On the dark side
By Yossi Sarid
Tel Aviv University's School of Public Health held a conference this week on disaster-relief delegations. The date was set before the Gaza war broke out, and they invited me to participate.
Twice I headed relief and rescue delegations - once to Rwanda during the genocide, and once to Bosnia with Jordan's then-crown prince, Prince Hassan, who led his delegation.
Those were different times. Only 13 years have passed and it feels like ages. At the time, Israel pitched its tent on the enlightened part of the planet; now it is moving toward the dark side.
When we landed in the city of Goma on the Congo-Rwanda border we were told about dozens of orphaned children suffering from cholera, who were dying in a shelter for the needy in the thick of the forest. While we were still organizing to leave for there, the satellite phone rang.
Rabin, in his baritone voice, played on the dreams that were beginning to turn into reality. "I'm in America," he said, "and you're in Rwanda; I'm making peace here with the Palestinians, and you're saving lives there, and we're all working in the name of Israel and the Jewish people."
Suddenly his voice was gentle and reflective, and when I put down the receiver it was replaced by the sounds of the African jungle.
We didn't find a shelter, only a few rickety huts, but we did manage to find the children. They were all unconscious, stark naked, covered with vomit and diarrhea - the stench almost made us flee. We picked them up one by one, unconscious and covered in excrement, to lay them down in an army truck, and they grabbed us in a desperate embrace - a last attempt to hide from death.
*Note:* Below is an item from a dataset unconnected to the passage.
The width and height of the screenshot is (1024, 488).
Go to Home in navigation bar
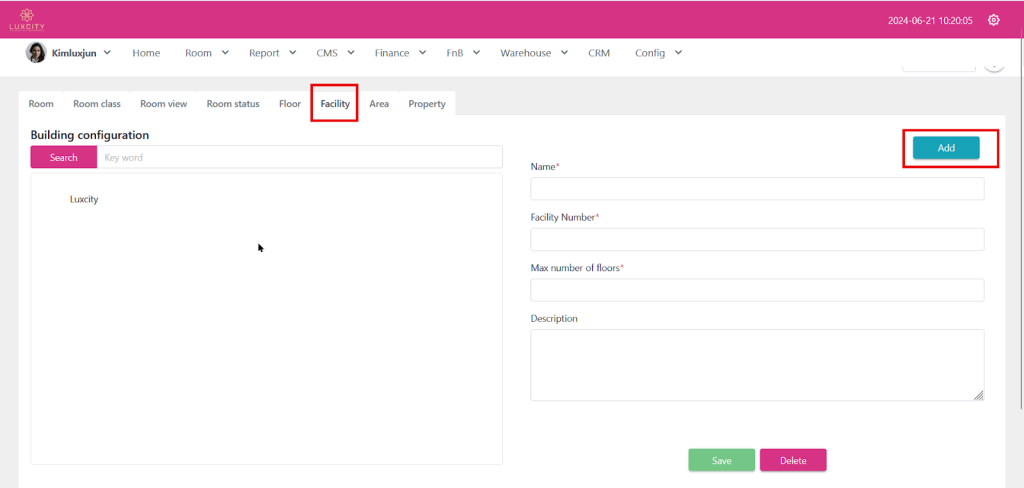146,53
I am the man who traveled all the way to the back of beyond and returned another person; I am the man whose ears are deafened by the tom-toms; I am the man who saw the end of the world - that's how it looks, the end.
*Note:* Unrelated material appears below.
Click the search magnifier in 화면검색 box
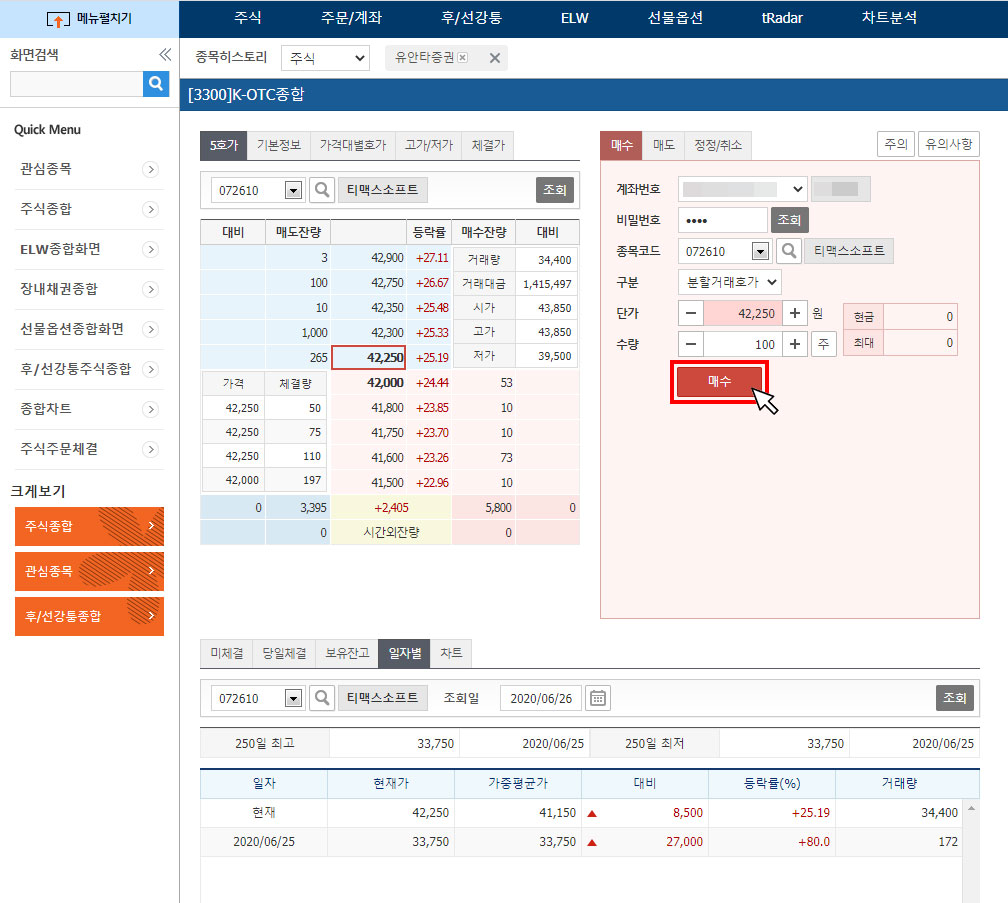 click(x=156, y=84)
I told those attending the conference at the university - all of them experienced with delegations and familiar with natural and man-made disasters - that there is currently no point in sending an Israeli representative to distressed areas. After all, everywhere they will point to us and say "Go to Gaza. Heal them first. First bandage those in your midst who were burned by white phosphorus, and only then, if you'll excuse me, sail to the end of the world with your mercy."
The Israel Defense Forces is now promising that it will investigate whether it used prohibited substances. Perhaps during the next round they will check before striking, because it's simply more logical to check first, and a little more humane.
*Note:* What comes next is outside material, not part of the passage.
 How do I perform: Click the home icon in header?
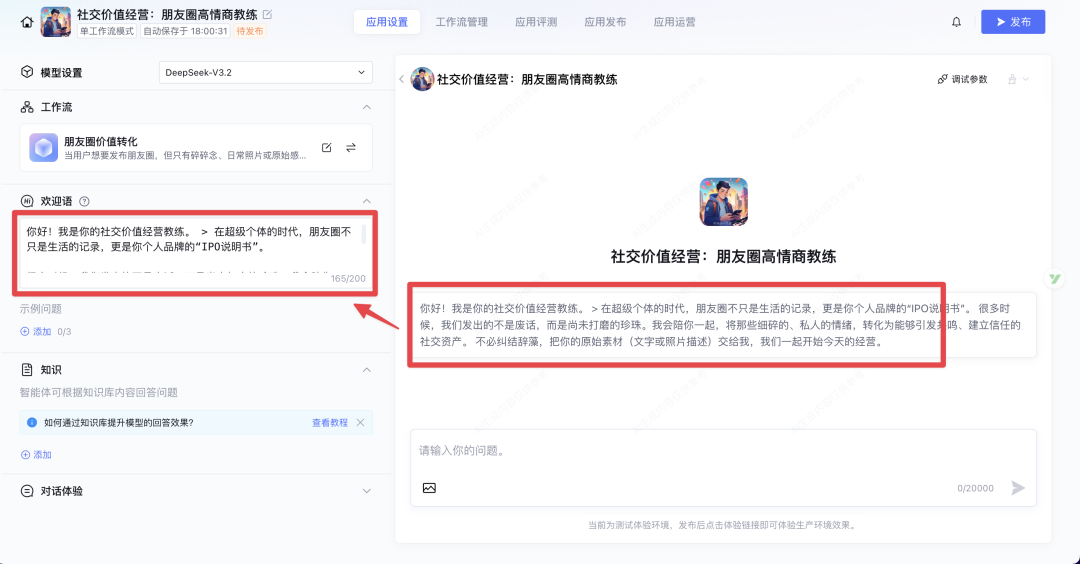[x=27, y=22]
Today I'm a rank-and-file citizen, not a candidate to lead delegations. But even if I were an official, I would postpone the trip on behalf of my country to an unknown date. Israel 2009 is no longer Israel 1995 - it has changed its face and I find it difficult to recognize.
Let Olmert go on that mission, let Barak, Livni and Ramon go. They had better beware: There are places from which they will not be allowed to return, they had better make sure ahead of time.